* **Provided data**
=== Begin Enclosure ===

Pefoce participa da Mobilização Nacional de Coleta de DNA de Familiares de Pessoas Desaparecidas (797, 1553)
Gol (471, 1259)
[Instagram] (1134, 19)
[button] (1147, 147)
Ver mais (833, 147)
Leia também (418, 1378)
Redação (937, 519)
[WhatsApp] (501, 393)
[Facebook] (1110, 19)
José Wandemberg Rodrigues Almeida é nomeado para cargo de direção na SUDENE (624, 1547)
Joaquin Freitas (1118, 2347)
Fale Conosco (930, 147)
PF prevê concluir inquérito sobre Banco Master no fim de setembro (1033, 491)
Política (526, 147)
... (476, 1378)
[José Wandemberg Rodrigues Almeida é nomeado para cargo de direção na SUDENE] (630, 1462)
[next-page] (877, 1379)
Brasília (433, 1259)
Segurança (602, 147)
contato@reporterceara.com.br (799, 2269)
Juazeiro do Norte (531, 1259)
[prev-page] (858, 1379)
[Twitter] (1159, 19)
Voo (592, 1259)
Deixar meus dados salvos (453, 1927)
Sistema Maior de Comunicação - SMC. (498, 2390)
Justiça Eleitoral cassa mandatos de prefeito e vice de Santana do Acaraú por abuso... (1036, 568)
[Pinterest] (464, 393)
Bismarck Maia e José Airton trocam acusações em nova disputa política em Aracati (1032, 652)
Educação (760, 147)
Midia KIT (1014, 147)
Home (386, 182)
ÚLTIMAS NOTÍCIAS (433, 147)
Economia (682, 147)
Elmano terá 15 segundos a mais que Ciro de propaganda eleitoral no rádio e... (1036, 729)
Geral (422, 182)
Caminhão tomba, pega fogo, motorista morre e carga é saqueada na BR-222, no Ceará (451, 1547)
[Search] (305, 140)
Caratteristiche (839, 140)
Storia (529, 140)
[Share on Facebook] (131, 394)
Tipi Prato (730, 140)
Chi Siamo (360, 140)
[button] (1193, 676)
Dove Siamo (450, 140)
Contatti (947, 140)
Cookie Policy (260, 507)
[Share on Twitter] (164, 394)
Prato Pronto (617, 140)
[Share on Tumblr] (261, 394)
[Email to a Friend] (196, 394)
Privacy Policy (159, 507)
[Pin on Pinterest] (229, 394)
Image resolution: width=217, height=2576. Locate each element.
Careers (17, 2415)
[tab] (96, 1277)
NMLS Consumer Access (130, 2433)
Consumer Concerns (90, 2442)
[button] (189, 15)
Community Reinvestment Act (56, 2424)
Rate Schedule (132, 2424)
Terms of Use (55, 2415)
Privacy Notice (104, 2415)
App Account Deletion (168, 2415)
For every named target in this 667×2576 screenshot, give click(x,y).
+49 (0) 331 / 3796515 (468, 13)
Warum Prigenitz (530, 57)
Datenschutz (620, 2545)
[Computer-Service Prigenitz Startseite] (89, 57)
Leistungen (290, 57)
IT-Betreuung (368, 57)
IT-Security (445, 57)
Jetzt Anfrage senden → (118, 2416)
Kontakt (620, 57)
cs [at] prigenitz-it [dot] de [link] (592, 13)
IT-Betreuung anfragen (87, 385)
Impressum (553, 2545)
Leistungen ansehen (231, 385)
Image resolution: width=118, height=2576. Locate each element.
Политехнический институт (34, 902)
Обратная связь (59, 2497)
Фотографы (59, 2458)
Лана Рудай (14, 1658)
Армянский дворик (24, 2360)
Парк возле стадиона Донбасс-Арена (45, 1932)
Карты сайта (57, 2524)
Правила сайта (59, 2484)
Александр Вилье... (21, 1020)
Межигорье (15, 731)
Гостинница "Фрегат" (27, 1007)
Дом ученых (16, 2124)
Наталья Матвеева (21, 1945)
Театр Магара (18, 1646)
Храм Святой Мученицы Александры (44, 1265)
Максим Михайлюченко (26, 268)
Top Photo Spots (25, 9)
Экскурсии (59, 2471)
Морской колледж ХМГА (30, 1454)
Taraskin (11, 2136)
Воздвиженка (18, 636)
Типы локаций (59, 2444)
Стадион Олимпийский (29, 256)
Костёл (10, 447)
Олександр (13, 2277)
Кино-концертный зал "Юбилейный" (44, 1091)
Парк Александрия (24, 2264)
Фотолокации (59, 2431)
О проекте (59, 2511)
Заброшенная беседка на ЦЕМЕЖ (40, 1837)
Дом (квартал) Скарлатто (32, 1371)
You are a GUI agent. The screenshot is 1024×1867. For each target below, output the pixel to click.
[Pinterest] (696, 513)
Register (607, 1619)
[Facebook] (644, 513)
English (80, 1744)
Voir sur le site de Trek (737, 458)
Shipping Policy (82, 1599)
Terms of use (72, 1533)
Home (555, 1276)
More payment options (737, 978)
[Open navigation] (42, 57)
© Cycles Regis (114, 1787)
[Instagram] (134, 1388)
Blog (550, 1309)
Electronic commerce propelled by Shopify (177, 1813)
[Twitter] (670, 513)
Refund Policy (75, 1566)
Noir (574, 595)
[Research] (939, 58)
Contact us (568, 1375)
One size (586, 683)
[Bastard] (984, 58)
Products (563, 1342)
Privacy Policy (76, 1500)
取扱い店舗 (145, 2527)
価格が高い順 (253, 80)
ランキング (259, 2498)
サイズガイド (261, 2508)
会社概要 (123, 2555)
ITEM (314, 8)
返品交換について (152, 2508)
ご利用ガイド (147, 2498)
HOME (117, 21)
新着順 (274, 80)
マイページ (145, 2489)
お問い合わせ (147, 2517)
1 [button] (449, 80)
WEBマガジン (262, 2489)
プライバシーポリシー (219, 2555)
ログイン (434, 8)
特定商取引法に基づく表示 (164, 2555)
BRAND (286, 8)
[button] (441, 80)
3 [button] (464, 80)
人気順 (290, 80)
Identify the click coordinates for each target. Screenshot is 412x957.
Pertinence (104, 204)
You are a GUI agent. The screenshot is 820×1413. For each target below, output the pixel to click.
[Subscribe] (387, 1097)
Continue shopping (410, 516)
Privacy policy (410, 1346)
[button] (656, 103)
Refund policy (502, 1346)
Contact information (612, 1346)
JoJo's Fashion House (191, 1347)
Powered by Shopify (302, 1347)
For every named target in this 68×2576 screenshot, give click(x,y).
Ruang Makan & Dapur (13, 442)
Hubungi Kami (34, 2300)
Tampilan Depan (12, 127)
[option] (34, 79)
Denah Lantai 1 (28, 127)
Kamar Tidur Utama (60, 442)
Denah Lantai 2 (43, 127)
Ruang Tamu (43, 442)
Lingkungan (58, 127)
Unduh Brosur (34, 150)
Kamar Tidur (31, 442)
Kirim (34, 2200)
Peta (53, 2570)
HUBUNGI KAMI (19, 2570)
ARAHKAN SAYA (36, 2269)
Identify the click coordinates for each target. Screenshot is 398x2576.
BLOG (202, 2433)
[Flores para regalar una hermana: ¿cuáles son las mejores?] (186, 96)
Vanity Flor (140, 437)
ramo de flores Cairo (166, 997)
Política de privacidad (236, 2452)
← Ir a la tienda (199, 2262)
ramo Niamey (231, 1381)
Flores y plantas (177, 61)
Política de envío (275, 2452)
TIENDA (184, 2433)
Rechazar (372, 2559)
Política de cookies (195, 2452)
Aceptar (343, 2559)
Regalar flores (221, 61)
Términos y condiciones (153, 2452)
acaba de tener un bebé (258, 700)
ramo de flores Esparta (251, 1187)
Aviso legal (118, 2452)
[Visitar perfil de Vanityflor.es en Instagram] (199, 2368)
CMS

=== End Enclosure ===

* **Exercise description**
Where a line in the records above contains the string "resolution", copy that line.

* **Response for this exercise**
Image resolution: width=217, height=2576. Locate each element.
Image resolution: width=118, height=2576. Locate each element.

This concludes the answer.